Alina Vitukhnovskaya, writer
In a recent article, I mentioned a cynical century-long experiment that the Russians were subjected to. Its name is socialism. In addition to the political component, this experiment resulted in disgusting living conditions. Which, however, have not changed for many of them so far.
And in today's Moscow, I notice the gnawing, debilitating discomfort inherent in the socialist landscape, especially the Russian one. It penetrates into the blood, into the pores, into the subconscious, sticks with ice needles up to the distortion of features. Therefore, even the shadows of the models cast something hunched over, and babies are already born with the grimaces of old people. How can we unmistakably recognize by the well-groomed, glamor faces, even those who left long ago, that they are Russians (and especially Russians)? What is the worst thing they do to people here? Monstrous especially in that it is tangible, but inexplicable.
I take things to the dry cleaners. Courier - "To lower the price, add something heavy. Nowadays, wedding dresses are usually added.” Truly, the life of a Russian is one nightmarish necro-ritual, everything from the registry office to the morgue. Only now this process is radically accelerated. People are not only depoliticized. They do not understand the real circumstances of their existence. They, like schizophrenics, live "not here."
Despite the widespread informatization of society, the main direction of the information flow goes from the source to the person, and not vice versa. As people used to write “letters on the radio”, now they broadcast reflections on social networks. This is the notorious "feedback" in the system of unstructured management. In this sense, the intelligentsia and even the intellectuals are not much different from the proletarians. In fact, these are the proletarians, but with fashionable gadgets. Why did this happen? Because they have given up their claims to resources and power. Yes, from claims. They accept life as it is, or rather, as it is "given to them in sensations." That is, like some hastily molded Pelevin cake. Poorly processed illusion, existential cake. And “life as it is”, as I already wrote, this is fascism. And ontological, organic. And therefore, the establishment of a dictatorship is always a direct consequence of not only power, but also this vicious, legitimized as “normal” worldview.
The whole experience here is the experience of humility, accommodation, acceptance. Terpiote practices. They walk, doomed, into their own destruction, weak-willed, lost. All life scenarios and psychological practices here essentially come down to the “acceptance stage” and this is very scary. Psychology here only replaces religion, it teaches to surrender, adapts to hell. First they make you suffer, then they make you endure. Instead of protest, they are taught strong “heroism”. The hero here is always a controlled clown-passionary serving the system. If you can't ignore the pop psychology, at least choose the "bargaining stage". Look for your subjective benefit. Benefit is antisense in the world of fixed "values" and "sacred" killing "senses", the true currency of true life.
Post-Sovietness as a phenomenon, conservative revenge, pathological imperialism and all the political madness that we are seeing now, arose from deep provincial complexes tied to the ideas of anti-capitalism and anti-Americanism, which were stuffed with the Soviet people.
Philologist Ella Raskina writes:
“Two dimensions of the Soviet, both obvious to me and formulated before, but which for some reason it never occurred to me to combine into one clear statement, and yet it’s simple:
First. it was a bubble external to capitalism, a world outside dollar consumption and market relations. it's not about whether it was good or bad, but about the fact that everyone who lived there entered into life and lived without capitalism. This united Marchenko and the KGB colonel and now continues to unite those who represent the USSR as a paradise and those who soberly remember how it was - fierce enemies, ready to bite each other.

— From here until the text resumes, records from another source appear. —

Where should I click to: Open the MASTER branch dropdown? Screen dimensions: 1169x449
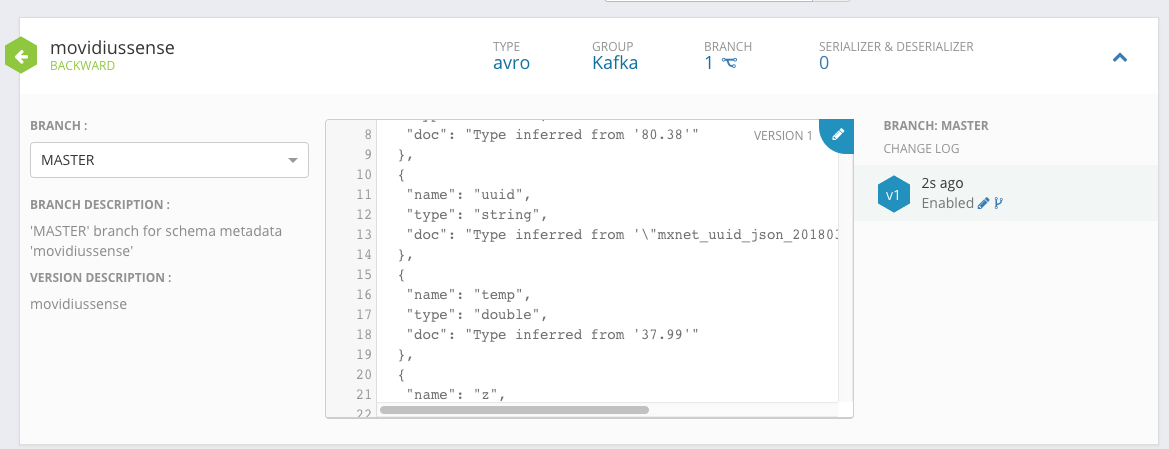(x=169, y=160)
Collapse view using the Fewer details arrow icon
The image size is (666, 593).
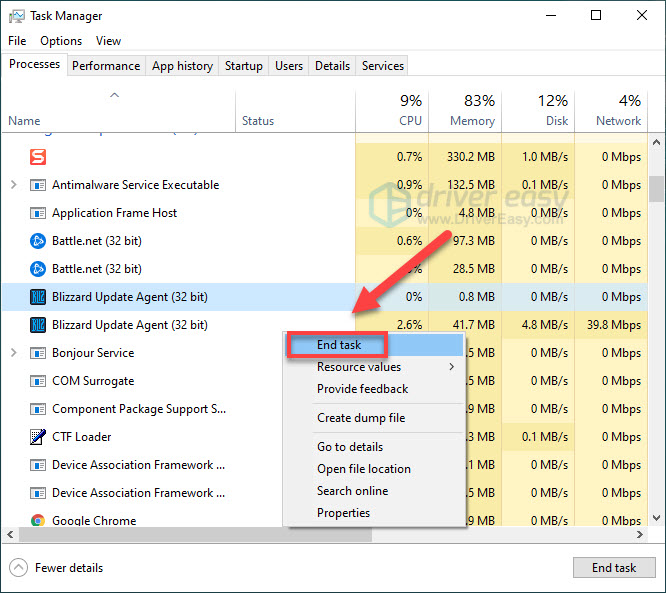18,567
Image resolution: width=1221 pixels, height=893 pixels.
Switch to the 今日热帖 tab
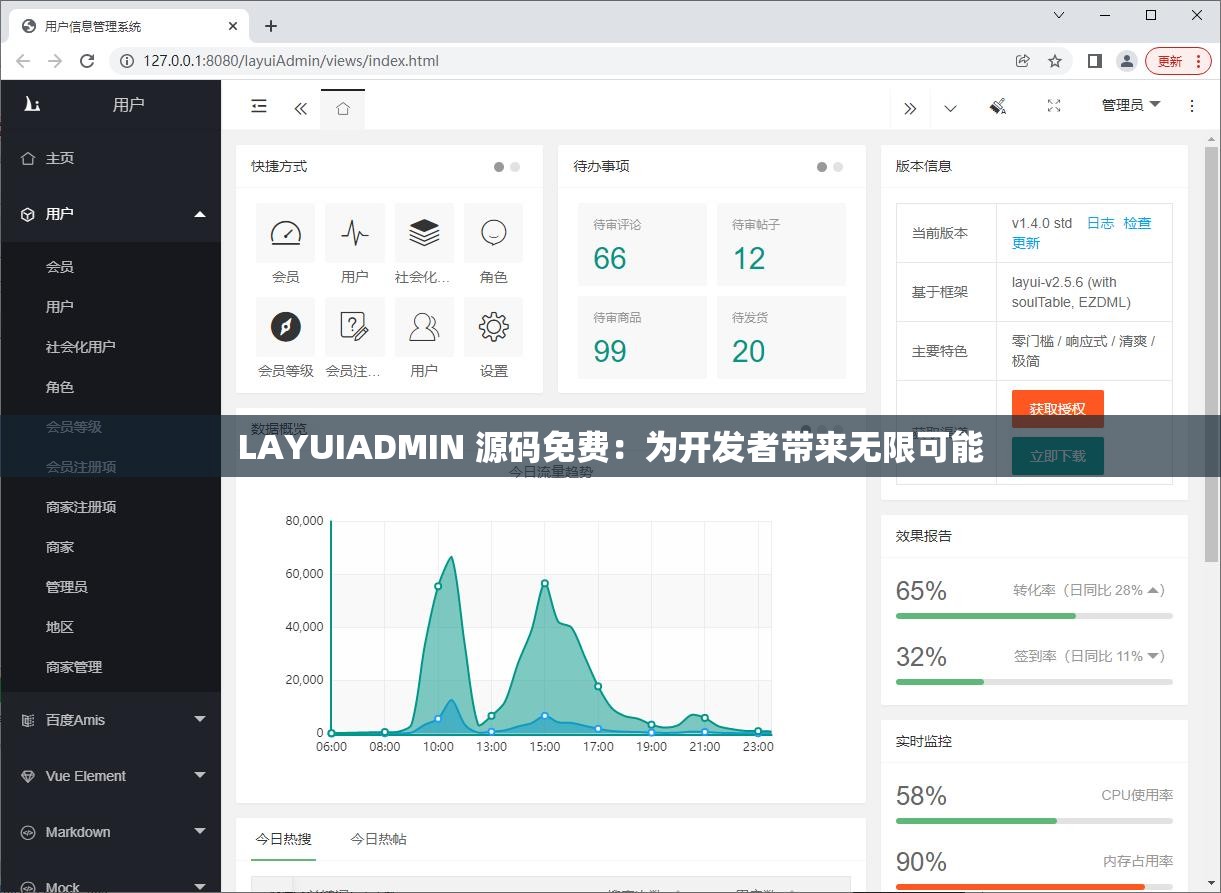coord(378,840)
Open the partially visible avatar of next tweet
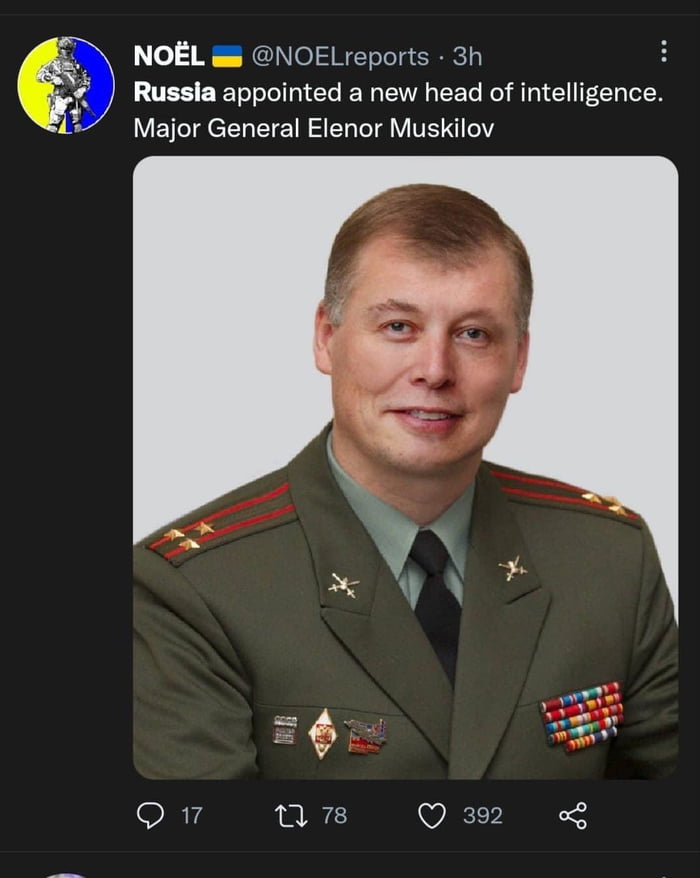Image resolution: width=700 pixels, height=878 pixels. click(66, 875)
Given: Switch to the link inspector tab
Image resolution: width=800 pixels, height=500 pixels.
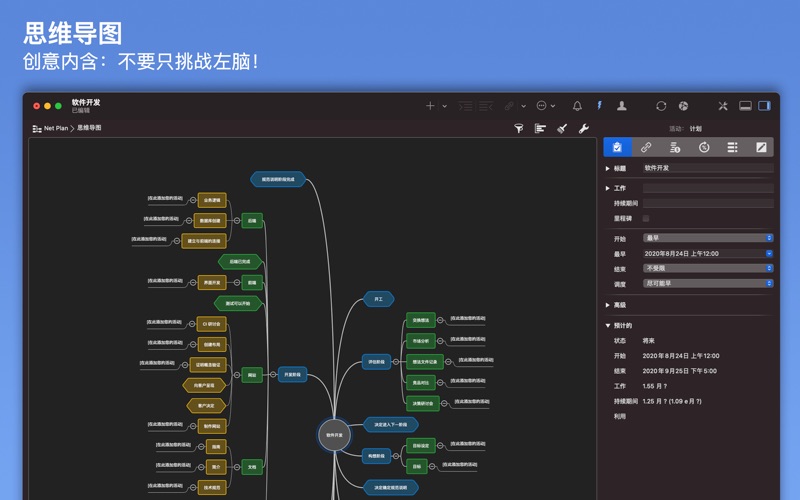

Regardless of the personal and group narrative, i.e. no matter how they-we described our life and the world before and after, inside and out, everyone, without exception, got an experience of meeting capitalism that they had not had before. Many, of course, will say that this meeting did not traumatize them, but only freed them - a statement that does not inspire confidence in me, although the feeling of freedom after the USSR could certainly be dizzying and overshadow everything ... surely many people think that having earned "good money" impossible to get hurt). To explain why I am so sure that this was a trauma for everyone, it would be possible. write in more detail how I imagine what “capitalism” is.
The second, even more obvious, and, it seems, generally the main generic feature of the (post) Soviet is the discrediting of any ideas, politics in general, and, most importantly, the idea of justice. Much has been said about this. It turns out that the (post) Soviet is the trauma of meeting capitalism in the middle or at the beginning of life, deprived of the opportunity to speak about oneself in the language of political ideas and with the help of an appeal to justice, i.e. in the only language in which it can only be described.
Thus, socialism has made a person not only a semi-disabled man, not only a politically and morally perverted object, but also a totally languageless being. Exactly in the sense in which he describes Ruskin. A paradoxical situation is that in a logocratic world (and Russia is precisely a logocratic country), a person cannot adequately describe anything, and therefore comprehend, because the concepts with which he operates do not belong to him, but to the prevailing system.